# Page extract:
★ ★ ★ ★ ★ ★ ★

Can I try home therapy for heel pain?


Many patients ask me around Worcester when I meet them different places in public, “Well, I have heel pain. What can I do to get myself better at home?” The quick and easy way is to focus on the three aspects that are involved with treating heel pain. To make it very simple, you have to reduce the inflammation, loosen up the back of the calf, and stabilize the heel. So what you can try at home to reduce the inflammation is taking a bottle of water, putting it in the freezer and rolling it on the bottom of the heel to reduce the inflammation. Also, take anti-inflammatories like ibuprofen or naproxen if it is not contraindicated from your doctor. That’s a good way to reduce inflammation. If that doesn't work, then a cortisone injection done by your physician could help you. The second aspect is to reduce the tightness in the back of the calf. That can be done with some types of stretches you can find online, but I really like it when people use the trigger point tool therapy, which is either with a foam roller or the trigger point tools for the back of the calf that can penetrate deep into the back of the calf and reduce the adhesions in there and help them to feel better. If that’s not enough then you have to get a prescription for physical therapy from your physician. The third aspect is to stabilize the heel position.The best way is to throw out your old shoes or don’t wear your old shoes and get a new pair of either Asics or New Balance. I don’t recommend going cheap when you buy your shoes. Get something that’s good and stable and don’t just go for looks. I try to avoid the stylish shoes and go to something that’s going to be more comfortable. I always tell the women, this is for now, it’s not forever. So you’re going to be wearing some special shoes that are more athletic shoes for the time being until the inflammation gets better. If that doesn't work, you have to see your physician to get a custom orthotic that’s going to help correct your heel position. Make sure when you get an orthotic you don’t just get an over-the-counter one, but you need something that’s going to hold everything in the proper position.

★ ★ ★ ★ ★ ★ ★

# Data for review:
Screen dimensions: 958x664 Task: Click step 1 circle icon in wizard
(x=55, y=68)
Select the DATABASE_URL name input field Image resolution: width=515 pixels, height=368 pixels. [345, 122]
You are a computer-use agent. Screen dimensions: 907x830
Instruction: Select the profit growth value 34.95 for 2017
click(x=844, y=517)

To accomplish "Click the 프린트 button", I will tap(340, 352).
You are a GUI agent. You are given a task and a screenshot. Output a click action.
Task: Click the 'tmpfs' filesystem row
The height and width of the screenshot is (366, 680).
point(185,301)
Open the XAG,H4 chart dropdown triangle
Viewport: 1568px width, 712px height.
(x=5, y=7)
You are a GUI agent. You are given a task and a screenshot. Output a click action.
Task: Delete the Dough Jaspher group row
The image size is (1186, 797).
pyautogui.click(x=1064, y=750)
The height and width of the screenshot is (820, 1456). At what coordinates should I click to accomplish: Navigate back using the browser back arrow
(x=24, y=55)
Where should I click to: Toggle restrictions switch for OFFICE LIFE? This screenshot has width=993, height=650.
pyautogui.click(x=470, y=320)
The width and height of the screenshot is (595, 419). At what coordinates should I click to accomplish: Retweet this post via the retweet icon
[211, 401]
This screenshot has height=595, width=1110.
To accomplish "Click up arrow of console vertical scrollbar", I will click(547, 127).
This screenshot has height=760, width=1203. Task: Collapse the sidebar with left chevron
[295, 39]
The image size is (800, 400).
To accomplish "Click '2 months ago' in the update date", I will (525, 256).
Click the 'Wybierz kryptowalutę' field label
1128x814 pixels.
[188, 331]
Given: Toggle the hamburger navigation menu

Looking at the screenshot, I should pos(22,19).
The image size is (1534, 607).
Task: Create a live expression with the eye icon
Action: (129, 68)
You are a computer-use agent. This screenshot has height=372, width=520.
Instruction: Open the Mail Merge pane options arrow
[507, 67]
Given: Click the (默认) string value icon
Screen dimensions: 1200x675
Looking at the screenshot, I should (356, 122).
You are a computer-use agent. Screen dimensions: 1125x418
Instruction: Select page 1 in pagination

★ ★ ★ ★ ★ ★ ★

# Directions:
In the heel pain text above, what three aspects of treating heel pain are named?

# Your response:
Reducing the inflammation, loosening up the back of the calf, and stabilizing the heel.